By Sarchil Qader, Nicci Potts, Giulia del Panta and Paddy Brock
We don’t have time for business as usual. Global forced displacement is on the rise. To respond effectively, governments and their partners need data that is timely, high-quality, and accessible. But collecting this takes time and is expensive. Given the urgency and scale of the need, what can we do to accelerate and enhance the generation of socioeconomic data on forced displacement? One answer is to responsibly harness open data and innovative methods. To do this well, we need to work together, exchanging knowledge and tools, so that we make progress as quickly as possible as a community of practice. This is why we took part in a session at the UK Royal Statistical Society (RSS) International Conference, convened by the World Bank-UNHCR Joint Data Center on Forced Displacement (JDC) with the RSS International Development Section.
Our session took the audience from the national to the global, and from internally displaced people (IDPs) living in shelters in East Africa to people seeking asylum in Europe. It resulted in a rich discussion on the opportunities and challenges in this space.

====

• _WHAT THE TASK ASKS_
Translate this sentence from the passage on forced displacement data into Spanish: "To respond effectively, governments and their partners need data that is timely, high-quality, and accessible." The entries are not required.

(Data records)
====

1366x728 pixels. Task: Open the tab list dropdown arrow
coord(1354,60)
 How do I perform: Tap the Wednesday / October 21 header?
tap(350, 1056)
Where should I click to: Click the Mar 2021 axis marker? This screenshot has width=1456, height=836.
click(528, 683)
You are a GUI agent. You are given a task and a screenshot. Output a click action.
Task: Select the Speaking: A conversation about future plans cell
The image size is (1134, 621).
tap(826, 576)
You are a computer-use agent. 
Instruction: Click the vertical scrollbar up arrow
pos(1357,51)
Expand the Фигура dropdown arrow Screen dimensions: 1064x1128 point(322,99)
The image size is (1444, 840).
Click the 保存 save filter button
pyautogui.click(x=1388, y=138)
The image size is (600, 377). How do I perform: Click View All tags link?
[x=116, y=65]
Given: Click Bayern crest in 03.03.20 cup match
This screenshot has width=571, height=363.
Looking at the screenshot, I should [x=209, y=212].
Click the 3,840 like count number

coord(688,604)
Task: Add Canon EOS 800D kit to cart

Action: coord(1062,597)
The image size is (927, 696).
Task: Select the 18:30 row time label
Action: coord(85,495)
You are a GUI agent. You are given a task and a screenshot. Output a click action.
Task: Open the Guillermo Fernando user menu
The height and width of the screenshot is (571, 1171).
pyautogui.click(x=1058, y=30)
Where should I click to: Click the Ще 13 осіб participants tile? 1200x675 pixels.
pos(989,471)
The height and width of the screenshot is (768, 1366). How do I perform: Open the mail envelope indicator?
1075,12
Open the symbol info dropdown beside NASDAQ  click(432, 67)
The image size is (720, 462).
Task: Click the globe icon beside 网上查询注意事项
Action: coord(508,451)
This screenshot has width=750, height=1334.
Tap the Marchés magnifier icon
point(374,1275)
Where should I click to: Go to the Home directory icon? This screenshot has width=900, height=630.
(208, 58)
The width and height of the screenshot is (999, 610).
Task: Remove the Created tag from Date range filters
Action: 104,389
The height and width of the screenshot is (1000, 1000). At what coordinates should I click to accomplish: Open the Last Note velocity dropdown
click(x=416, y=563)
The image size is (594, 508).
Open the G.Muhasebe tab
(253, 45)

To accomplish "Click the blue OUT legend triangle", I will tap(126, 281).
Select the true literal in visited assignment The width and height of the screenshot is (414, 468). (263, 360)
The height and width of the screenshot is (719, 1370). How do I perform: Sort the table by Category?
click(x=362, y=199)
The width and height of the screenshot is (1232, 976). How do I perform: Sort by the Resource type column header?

====

• _EXERCISE ANSWER_
Para responder con eficacia, los gobiernos y sus socios necesitan datos oportunos, de alta calidad y accesibles.